━━ Extracted text

Over the past year, I have pushed myself past my comfort zone. I auditioned in NYC for Listen to Your Mother (and am auditioning again this year, only for Northern New Jersey), I joined an in-person mom’s group, and I am back to pushing myself again after a setback with former neighbors which left me afraid to set foot outside by myself, even after we moved.

Within the past month, I started going back to the gym, I’ve ventured to various places by myself, and I plan to start walking around the neighborhood once it’s not covered under a ton of snow and the temperature won’t turn me into an instant popsicle. Oh, and I am learning how to drive in the snow. Slowly. Don’t laugh, most of my driving years were spent in the deep south where it does not snow often. Yes, I am a Jersey girl and perfectly capable of tolerating the cold but that doesn’t mean I know how to drive in the snow. It’s not that difficult to do, I’m realizing.

I owe this diving out of myself to the courage in asking for help.

I made a phone call back in December to our nurse practitioner to follow up with her about the situation with the neighbors. I saw her back in August due to extreme anxiety because of the situation – anxiety which left me afraid to open the blinds, turn on lights, or do anything beyond sit on the couch and watch TV for nearly 5 days straight. My sleep even suffered and my appetite vanished. I refused to leave the condo, in fact, unless J was with me. I needed help. In August, she prescribed something for anxiety. It worked and got me through the remainder of our time there as well as through our move.

But my prescription ran out.

We were happier at our new place. It was quiet, no screaming children at 11pm, no neighbors calling us names, no trapped in a dark condo. Instead, there was peace, quiet, and a lot of sunshine as all the blinds were opened and the light poured in from every possibly window. I still found myself triggered by certain situations and sounds despite the new tranquil environment. Shell-shocked from the former residence.

Then J was suddenly let go from his job and we faced losing our brand new place. With some careful maneuvering and help from family and a few wonderful friends, as well as some well-timed freelance work,  we managed to hang on. He found a job, and has been working steadily. I am still trying to  get freelance work going but haven’t lost hope.

While he was unemployed, I was the rock. I did not panic, I held fast and trusted that he would get a job. Once he did, I unraveled – fast. I was wildly unprepared for the roller coaster exit.

J sat me down one night and quietly shared his observances – that he was worried about me, I wasn’t myself. He suggested I call our NP. I struggled with the suggestion. I made it so far without medication. So far. Through a divorce, through the struggle of job-hunting and never hearing anything back, then through Sandy. All of this by myself. I was not sure I wanted to take a pill to get by again. I couldn’t. Could I?

Finally, after realizing every possible option but taking medication had been explored yet I  was still struggling, I made that call in December. We talked about SAD (Seasonal Affective Disorder), situational issues, and what medications had worked for me before. I talked quickly, fighting the urge to just hang up. She was wonderful and very non-threatening, telling me that she would call in the script and I could pick it up if I chose to but did not need to feel beholden to it.

━━━━
━━ Dataset content

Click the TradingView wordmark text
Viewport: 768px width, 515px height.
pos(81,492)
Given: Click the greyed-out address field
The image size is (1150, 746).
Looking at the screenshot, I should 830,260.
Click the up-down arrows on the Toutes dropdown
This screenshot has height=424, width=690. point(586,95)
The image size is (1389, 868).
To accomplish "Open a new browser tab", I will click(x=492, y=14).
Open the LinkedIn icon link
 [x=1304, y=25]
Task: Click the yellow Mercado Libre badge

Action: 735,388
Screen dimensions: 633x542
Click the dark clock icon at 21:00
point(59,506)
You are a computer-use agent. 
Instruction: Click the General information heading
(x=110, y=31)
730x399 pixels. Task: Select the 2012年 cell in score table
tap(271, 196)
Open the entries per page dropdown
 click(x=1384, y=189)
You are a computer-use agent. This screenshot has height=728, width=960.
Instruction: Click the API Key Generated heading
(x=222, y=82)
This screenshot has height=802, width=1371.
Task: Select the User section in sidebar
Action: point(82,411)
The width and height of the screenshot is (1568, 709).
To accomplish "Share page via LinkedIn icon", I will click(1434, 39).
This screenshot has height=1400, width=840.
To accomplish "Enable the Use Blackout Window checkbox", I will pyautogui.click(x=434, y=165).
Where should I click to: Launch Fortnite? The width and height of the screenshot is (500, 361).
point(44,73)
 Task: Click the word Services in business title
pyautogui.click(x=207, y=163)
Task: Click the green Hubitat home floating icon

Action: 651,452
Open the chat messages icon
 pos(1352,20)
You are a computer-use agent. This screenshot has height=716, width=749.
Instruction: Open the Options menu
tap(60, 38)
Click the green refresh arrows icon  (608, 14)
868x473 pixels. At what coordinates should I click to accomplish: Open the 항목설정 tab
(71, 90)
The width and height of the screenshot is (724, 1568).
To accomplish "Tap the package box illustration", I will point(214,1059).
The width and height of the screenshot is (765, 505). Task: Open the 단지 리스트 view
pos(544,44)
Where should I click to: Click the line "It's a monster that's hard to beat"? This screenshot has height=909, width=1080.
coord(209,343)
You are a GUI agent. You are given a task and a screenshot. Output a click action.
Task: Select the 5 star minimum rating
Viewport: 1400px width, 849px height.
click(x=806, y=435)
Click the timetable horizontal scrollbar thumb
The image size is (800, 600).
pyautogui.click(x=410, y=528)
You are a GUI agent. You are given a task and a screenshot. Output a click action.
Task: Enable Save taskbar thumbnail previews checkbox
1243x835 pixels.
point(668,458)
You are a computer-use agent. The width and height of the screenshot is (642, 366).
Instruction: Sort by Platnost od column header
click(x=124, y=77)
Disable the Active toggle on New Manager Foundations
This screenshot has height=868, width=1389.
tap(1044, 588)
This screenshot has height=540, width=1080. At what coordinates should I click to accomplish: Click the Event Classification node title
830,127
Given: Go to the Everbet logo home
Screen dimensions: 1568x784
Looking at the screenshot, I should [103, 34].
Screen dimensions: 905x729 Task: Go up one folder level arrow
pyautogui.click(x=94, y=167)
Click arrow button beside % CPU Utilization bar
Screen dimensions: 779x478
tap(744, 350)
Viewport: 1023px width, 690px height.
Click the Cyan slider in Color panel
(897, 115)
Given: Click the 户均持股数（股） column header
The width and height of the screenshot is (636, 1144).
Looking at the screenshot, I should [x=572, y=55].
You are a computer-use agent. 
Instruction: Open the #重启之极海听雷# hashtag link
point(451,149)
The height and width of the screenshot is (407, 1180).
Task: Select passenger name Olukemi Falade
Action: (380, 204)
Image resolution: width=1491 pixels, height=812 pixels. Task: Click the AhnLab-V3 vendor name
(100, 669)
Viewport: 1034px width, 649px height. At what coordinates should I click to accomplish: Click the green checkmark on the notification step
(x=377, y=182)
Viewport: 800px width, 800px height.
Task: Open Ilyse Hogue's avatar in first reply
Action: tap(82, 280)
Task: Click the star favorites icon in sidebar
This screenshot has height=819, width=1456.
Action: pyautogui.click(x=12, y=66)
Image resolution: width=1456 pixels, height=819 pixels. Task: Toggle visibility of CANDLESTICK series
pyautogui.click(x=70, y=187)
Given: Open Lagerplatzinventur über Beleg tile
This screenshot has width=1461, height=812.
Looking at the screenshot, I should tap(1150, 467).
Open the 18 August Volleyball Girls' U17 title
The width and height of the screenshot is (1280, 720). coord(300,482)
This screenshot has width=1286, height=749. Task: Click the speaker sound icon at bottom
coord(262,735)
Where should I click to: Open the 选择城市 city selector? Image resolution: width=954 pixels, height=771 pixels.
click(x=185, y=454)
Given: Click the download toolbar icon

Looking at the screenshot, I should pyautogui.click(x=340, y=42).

━━━━

Things to do =
1 > From the blog post on anxiety, render the sentence "He found a job, and has been working steadily." in Spanish.
2 > Reproduce the blog post on anxiety word for word, starting at "Then J was suddenly" and ending at "haven’t lost hope.".
3 > Carry on writing the blog post on anxiety, beginning right after its final sentence.

Answers by task =
1 > Encontró trabajo y ha estado trabajando de manera constante.

2 >
Then J was suddenly let go from his job and we faced losing our brand new place. With some careful maneuvering and help from family and a few wonderful friends, as well as some well-timed freelance work,  we managed to hang on. He found a job, and has been working steadily. I am still trying to  get freelance work going but haven’t lost hope.

3 >
I picked it up the next day.

It has been almost 6 weeks and I have picked up a refill.

The medication is helping quite a bit. I am focusing, I am laughing, and I feel more like me.

Going back on a medication felt like defeat. It felt as if I was calling it in, giving up. But I know that I tried everything I possibly could before making that call. Making that call? WAY outside my comfort zone. It is the most uncomfortable thing possible to call your doctor to tell him/her that you are not emotionally stable. Yet, if it were a broken bone, I would have rushed to the ER. Stigma is a pervasive bastard – I hate it.

Every morning now, I swallow hope, in the form of a small white pill.

One day, perhaps I will get to a point where I will simply hold hope in my heart and mind, not in my stomach or blood stream.

But for now, that is where my hope lies, intermingling with my stomach acid and my blood cells flowing through my veins.

I’m okay with that because I know it is without a doubt, what I need to be the best me I can be right now.

Be Well – Your WAY

I want to talk about an old childhood game tonight.

Go get your pillow, a sleeping bag, chocolate, popcorn, a stuffed animal or a doll, and slip into some cozy PJ’s. I’ll wait.

Seriously. I will.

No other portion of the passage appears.